Tatis Jr. to make Padres' roster
Top prospect will be youngest player in club history to play on Opening Day
PEORIA, Ariz. -- The Padres felt Fernando Tatis Jr. earned their starting shortstop job this spring. Forget the service-time implications -- he'll be in San Diego for Opening Day.
Tatis -- the sport's No. 2 prospect and a 20-year-old with five prodigious tools -- will be promoted to the Padres before their season opener against the Giants on Thursday afternoon, according to general manager A.J. Preller.
By promoting Tatis for Opening Day, he will be eligible to become a free agent a year sooner than he would have otherwise been if the Padres waited until April 12. But Tatis' status in 2025 is a discussion for another day.
In 2019, the Padres are going for it. They own the sport's best collection of prospects, and their Opening Day roster will be full of them. Along with Tatis, catcher Francisco Mejia and right-hander Chris Paddack have also been informed they've made the big league club.
“This was a baseball decision, and we decided to make it that way,” Preller said. “Obviously you factor in everything. You factor the roster, the budget and finances. But ultimately from a baseball standpoint, this was the direction we wanted to go in. … He makes us a better club. We wanted to reward him for that.”
Tatis will line up next to star third baseman Manny Machado, who signed a record-setting 10-year deal with San Diego in February. Machado and Tatis have become close this spring, and perhaps fittingly, they will be together on the left side of the infield for their respective Padres debuts on Thursday.
Born Jan. 2, 1999, Tatis will be the youngest Padres player in history to play on Opening Day, at 20 years, 85 days old. The last player so young to start for any team in its opener was Adrian Beltre in '99, at 19 years, 363 days old with the Dodgers.
Tatis would be the eighth-youngest position player to start on Opening Day in the past 50 seasons -- six individuals did so, including Robin Yount twice. Overall, 31 different position players have started Opening Day at Tatis' age or younger in the Modern Era (since 1900), according to the Elias Sports Bureau.
"I feel like I'm ready,” Tatis told MLB.com on Monday. “I feel like I'm ready to go. I don't know. We'll see what it's going to be. I'm not saying everything is going to be 100 percent perfect right away. In this game, you learn every day and you just make adjustments."
Tatis has the chops to back it up.
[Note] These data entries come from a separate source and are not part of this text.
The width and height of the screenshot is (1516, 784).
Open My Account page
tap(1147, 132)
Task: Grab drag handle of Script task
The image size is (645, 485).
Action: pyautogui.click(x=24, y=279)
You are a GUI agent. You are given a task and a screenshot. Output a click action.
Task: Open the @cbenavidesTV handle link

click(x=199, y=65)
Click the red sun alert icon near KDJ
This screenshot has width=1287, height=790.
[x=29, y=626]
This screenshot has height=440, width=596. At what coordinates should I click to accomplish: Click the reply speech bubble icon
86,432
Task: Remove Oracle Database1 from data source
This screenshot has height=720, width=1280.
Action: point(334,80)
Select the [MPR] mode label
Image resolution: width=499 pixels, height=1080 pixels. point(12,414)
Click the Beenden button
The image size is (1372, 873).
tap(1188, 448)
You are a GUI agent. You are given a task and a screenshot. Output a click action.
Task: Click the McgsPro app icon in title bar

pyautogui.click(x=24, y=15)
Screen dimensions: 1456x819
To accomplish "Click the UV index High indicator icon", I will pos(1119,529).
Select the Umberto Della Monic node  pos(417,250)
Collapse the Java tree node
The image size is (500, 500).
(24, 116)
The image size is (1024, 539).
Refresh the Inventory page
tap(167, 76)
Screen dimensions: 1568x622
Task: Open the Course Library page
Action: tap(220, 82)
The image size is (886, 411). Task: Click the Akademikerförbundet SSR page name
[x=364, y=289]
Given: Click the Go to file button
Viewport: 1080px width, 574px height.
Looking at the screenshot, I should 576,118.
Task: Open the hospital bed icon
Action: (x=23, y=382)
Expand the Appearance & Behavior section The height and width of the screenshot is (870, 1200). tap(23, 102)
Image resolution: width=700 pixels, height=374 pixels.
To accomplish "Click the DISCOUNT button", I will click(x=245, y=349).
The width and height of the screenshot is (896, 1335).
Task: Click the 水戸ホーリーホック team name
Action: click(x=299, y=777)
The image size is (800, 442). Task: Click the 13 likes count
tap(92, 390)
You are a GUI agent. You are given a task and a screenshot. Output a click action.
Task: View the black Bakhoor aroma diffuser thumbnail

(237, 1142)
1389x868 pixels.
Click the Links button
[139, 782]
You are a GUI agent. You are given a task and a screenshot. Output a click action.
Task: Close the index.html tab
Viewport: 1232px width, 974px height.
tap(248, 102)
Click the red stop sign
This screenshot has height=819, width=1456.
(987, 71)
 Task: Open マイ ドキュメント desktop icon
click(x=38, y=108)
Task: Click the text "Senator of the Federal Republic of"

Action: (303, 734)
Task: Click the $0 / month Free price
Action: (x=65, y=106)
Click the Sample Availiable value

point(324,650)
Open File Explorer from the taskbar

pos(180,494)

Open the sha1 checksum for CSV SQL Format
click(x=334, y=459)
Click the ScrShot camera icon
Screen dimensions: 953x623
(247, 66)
A career .280/.358/.487 hitter, Tatis has raked at every level of the Minor Leagues. In the Dominican Winter League, he led Estrellas Orientales to their first title in 51 years. (The Padres, by the way, are about to enter their 51st season without a championship.)
“In the offseason and in Spring Training, he answered a lot of questions for us,” Preller said. “We know he's going to be a young player in the big leagues, and there's always an adjustment period. It's the highest level. He's going to get challenged. But he's got the ability and the makeup and the work ethic, in the end, to handle that.”
Signed by the White Sox in 2015, Tatis joined the Padres before he had even played a Rookie League game for Chicago. With the White Sox fighting for a postseason spot, they dealt Tatis and righty Erik Johnson to the Padres for veteran right-hander James Shields.
Tatis quickly ascended the prospect ranks, eventually reaching the top spot among shortstops and among Padres. Only Vladimir Guerrero Jr. checks in above Tatis on MLB Pipeline’s list.
Still, Tatis’ promotion seemed unlikely for much of the spring. He has yet to play a full season at Double-A, after his 2018 campaign was cut short when he broke a bone in his left hand while sliding into second.
But Tatis acquitted himself well enough in the Cactus League. This spring, he batted .241/.317/.444 -- a relatively mundane slash line. But his incredible talent was on full display with a pair of rocket home runs, some elite speed and aggression on the bases and steady defense at shortstop. On Friday, he scored from first base on a single, a play that turned heads across the sport.
“He can help our team win in so many different ways that the value's not just tied to the bat,” Preller said. “There are a lot of different ways he can win a ballgame for you.”
Having just spent a franchise-record sum on Machado, Padres decision-makers feel it's time to win now. San Diego hasn’t made the postseason since 2006 and hasn’t had a winning record since ’10. Within the organization, there’s an intense desire to buck those trends as fast as possible, and that meant promoting Tatis to help do so.
The youngest Padre to play a game since Roberto Alomar in 1988, Tatis will be flanked by one of the sport's most experienced infields. Machado will play third, with Ian Kinsler at second and Eric Hosmer at first. That trio has combined for eight Gold Glove Awards.
A side effect of Tatis' presence with the Padres is that close friend and fellow top prospect Luis Urias is expected to begin the season at Triple-A, sources confirmed. Urias is the presumed second baseman of the future, but he was expected to open the year at short -- at least until Tatis' arrival.
That arrival came sooner than most anticipated. And it signaled one thing very clearly: The Padres think their bright future becomes the present on Thursday.